Exercise directions:
An exact copy of the data is needed, one that excludes all pictures.

Dataset excerpts:

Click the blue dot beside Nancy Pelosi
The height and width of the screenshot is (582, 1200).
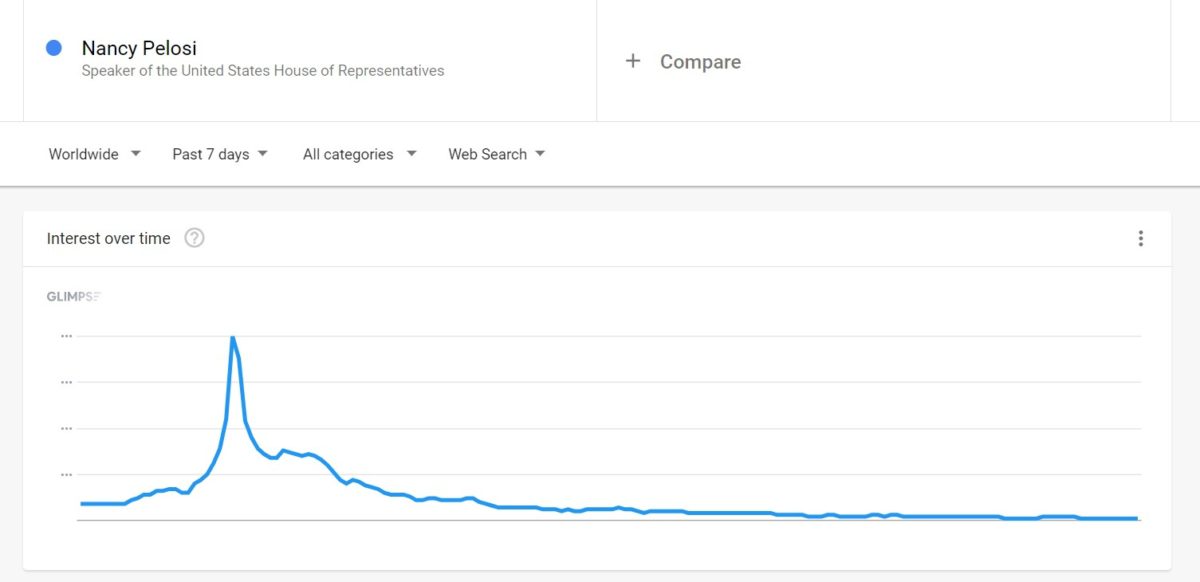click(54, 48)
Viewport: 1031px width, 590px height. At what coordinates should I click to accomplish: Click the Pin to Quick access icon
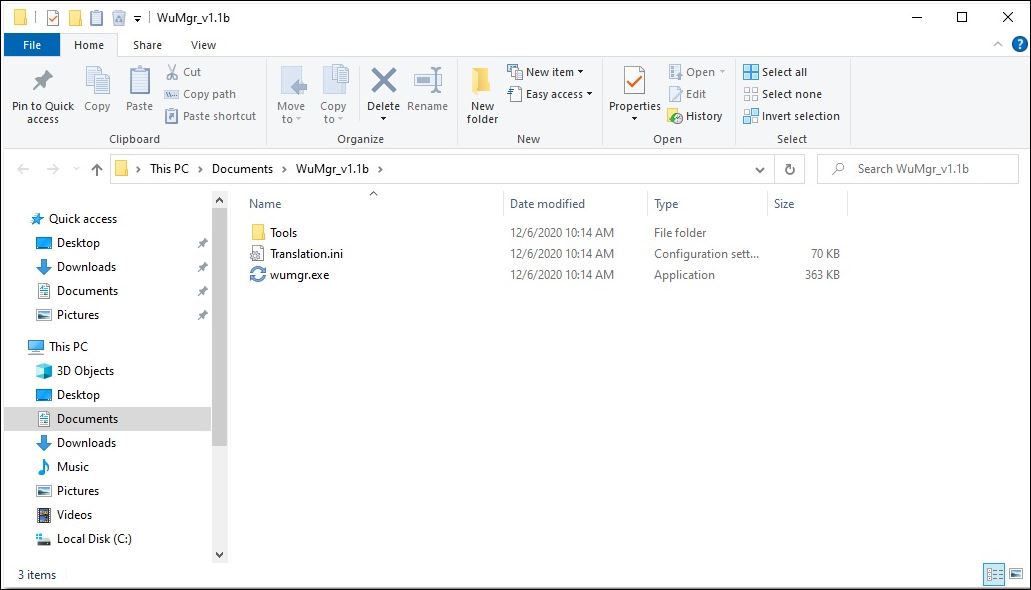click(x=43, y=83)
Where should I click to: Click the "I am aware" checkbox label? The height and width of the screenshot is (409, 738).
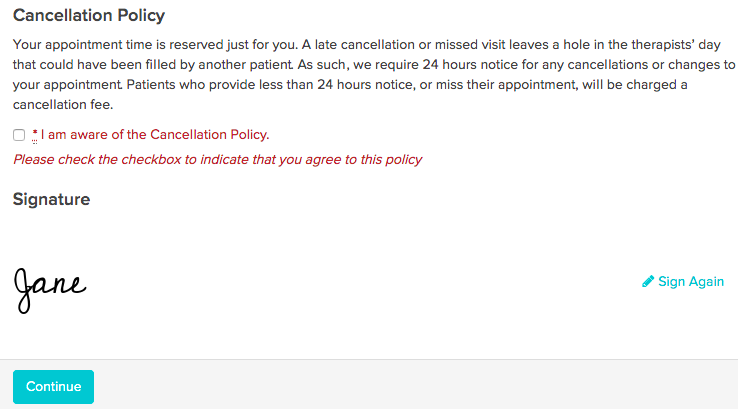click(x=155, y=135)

Exercise solution:
Click the blue dot beside Nancy Pelosi
The height and width of the screenshot is (582, 1200).
click(54, 48)
Viewport: 1031px width, 590px height. At what coordinates should I click to accomplish: Click the Pin to Quick access icon
click(x=43, y=83)
Where should I click to: Click the "I am aware" checkbox label? The height and width of the screenshot is (409, 738).
click(x=155, y=135)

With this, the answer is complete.